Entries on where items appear
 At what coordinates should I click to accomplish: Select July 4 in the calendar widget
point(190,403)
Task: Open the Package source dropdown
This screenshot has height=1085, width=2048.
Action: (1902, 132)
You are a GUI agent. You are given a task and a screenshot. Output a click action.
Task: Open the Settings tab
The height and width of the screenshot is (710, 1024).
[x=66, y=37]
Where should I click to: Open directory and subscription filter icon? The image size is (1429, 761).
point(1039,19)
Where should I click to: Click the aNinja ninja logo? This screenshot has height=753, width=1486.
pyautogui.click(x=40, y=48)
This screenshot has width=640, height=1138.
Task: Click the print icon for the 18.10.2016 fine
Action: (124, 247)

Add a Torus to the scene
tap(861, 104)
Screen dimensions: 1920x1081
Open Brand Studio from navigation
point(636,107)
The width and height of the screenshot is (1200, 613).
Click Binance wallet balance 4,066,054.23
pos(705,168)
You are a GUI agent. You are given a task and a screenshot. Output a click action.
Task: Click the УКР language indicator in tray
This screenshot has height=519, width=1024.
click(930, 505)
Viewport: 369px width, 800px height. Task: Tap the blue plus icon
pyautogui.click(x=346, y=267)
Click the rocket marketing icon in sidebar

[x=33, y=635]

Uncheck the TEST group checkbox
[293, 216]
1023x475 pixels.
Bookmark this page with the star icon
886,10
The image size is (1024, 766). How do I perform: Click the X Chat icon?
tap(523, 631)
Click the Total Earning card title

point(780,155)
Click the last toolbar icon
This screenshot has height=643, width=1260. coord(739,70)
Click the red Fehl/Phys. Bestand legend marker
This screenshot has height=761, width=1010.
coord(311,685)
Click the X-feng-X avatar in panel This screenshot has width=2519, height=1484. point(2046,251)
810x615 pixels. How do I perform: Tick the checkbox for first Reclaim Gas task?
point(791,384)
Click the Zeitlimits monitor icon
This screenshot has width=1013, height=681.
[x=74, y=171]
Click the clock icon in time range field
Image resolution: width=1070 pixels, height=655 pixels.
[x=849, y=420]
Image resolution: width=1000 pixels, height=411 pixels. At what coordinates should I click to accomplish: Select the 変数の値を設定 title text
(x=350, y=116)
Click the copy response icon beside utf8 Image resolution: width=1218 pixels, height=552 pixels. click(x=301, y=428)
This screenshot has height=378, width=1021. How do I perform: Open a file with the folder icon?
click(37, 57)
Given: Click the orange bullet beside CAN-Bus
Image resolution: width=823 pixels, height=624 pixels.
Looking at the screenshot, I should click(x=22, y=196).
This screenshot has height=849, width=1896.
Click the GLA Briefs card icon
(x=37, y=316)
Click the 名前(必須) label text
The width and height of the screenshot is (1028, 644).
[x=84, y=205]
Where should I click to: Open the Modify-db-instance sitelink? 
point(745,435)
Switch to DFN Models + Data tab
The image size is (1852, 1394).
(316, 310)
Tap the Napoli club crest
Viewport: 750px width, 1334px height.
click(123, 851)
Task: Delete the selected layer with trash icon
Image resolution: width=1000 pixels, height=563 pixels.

[Aim of the task] Rewrite the stretch from the start of the records through the line containing "click(930, 505)", changing "Settings" to "Preferences" and leaving everything else as it is.

[Response to the task]
 At what coordinates should I click to accomplish: Select July 4 in the calendar widget
point(190,403)
Task: Open the Package source dropdown
This screenshot has height=1085, width=2048.
Action: (1902, 132)
You are a GUI agent. You are given a task and a screenshot. Output a click action.
Task: Open the Preferences tab
The height and width of the screenshot is (710, 1024).
[x=66, y=37]
Where should I click to: Open directory and subscription filter icon? The image size is (1429, 761).
point(1039,19)
Where should I click to: Click the aNinja ninja logo? This screenshot has height=753, width=1486.
pyautogui.click(x=40, y=48)
This screenshot has width=640, height=1138.
Task: Click the print icon for the 18.10.2016 fine
Action: (124, 247)

Add a Torus to the scene
tap(861, 104)
Screen dimensions: 1920x1081
Open Brand Studio from navigation
point(636,107)
The width and height of the screenshot is (1200, 613).
Click Binance wallet balance 4,066,054.23
pos(705,168)
You are a GUI agent. You are given a task and a screenshot. Output a click action.
Task: Click the УКР language indicator in tray
This screenshot has height=519, width=1024.
click(930, 505)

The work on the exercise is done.